Ils se dispersèrent. A l’heure habituelle, sur son passage, M. Basch trouva deux de ses collègues, de sentiment absolument opposé, mais qui méritent l’hommage pour leur noble intervention : MM. Rainaud et Jordan. Plus, M. Dottin (c’était bien avant le procès Zola, au moment de la lettre d’Andrade ; il n’avait pas encore pris position).

— N’allez pas par là : ils vous tueront !

— Ah ! par exemple !

Notez que la Vilaine, le quai, longent la façade du Palais. Basch s’engagea sous les cannes levées, parmi les clameurs d’ « A mort les Juifs ! » Derrière, les trois collègues s’efforçaient de le rejoindre, de le protéger. Il fut sauvegardé, sauvé par le prestige du courage ; entra, fit son cours, ressortit par la grande porte, regagna à pied sa maison, dans le lointain faubourg.

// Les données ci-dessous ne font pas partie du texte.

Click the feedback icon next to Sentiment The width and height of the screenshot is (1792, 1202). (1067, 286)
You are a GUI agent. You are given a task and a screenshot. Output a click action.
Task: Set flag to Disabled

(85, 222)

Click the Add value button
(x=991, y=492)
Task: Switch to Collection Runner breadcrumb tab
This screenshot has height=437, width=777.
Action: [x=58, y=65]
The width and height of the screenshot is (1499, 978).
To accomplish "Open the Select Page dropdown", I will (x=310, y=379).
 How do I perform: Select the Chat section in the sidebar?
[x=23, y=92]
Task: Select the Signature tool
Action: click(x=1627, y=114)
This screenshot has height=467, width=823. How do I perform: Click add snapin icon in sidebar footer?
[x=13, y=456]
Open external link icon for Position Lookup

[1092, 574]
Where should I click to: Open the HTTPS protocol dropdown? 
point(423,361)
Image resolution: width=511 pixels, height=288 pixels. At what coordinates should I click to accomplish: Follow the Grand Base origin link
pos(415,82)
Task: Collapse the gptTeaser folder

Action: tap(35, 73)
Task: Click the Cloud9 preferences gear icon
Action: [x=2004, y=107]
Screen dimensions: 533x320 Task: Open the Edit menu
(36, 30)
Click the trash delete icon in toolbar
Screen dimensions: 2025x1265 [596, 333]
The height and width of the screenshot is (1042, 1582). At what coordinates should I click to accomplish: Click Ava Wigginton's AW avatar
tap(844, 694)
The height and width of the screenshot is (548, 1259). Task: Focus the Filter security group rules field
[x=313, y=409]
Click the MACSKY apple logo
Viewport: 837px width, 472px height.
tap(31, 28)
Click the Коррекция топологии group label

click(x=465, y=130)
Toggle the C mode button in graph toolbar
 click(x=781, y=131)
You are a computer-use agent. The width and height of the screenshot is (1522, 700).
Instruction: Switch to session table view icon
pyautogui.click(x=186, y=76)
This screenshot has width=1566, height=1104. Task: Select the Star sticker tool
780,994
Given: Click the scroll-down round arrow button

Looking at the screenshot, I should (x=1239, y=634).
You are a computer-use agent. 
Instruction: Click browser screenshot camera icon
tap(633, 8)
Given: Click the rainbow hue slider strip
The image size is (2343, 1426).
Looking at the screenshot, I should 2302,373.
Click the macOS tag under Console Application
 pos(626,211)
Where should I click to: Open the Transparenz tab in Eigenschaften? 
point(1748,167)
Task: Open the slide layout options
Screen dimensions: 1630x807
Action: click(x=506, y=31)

Ceci, je le tiens de témoins.

Alors, on attendit la nuit. Un millier d’individus s’en furent silencieusement de la ville, puis se précipitèrent sur la demeure où il n’y avait qu’un homme, quelques femmes, des enfants.

On m’a assuré que trois prêtres en robe marchaient en avant de la colonne. Je ne voudrais pas le croire : ce serait trop hideux !

La foule se rua sur les grilles, qui résistèrent. On tenta alors de forcer d’autres issues. En désespoir de cause, les fenêtres furent lapidées, trouées : des pierres comme les deux poings, conservées en reliques, attestent de la sauvagerie, du désir de tuer des assaillants.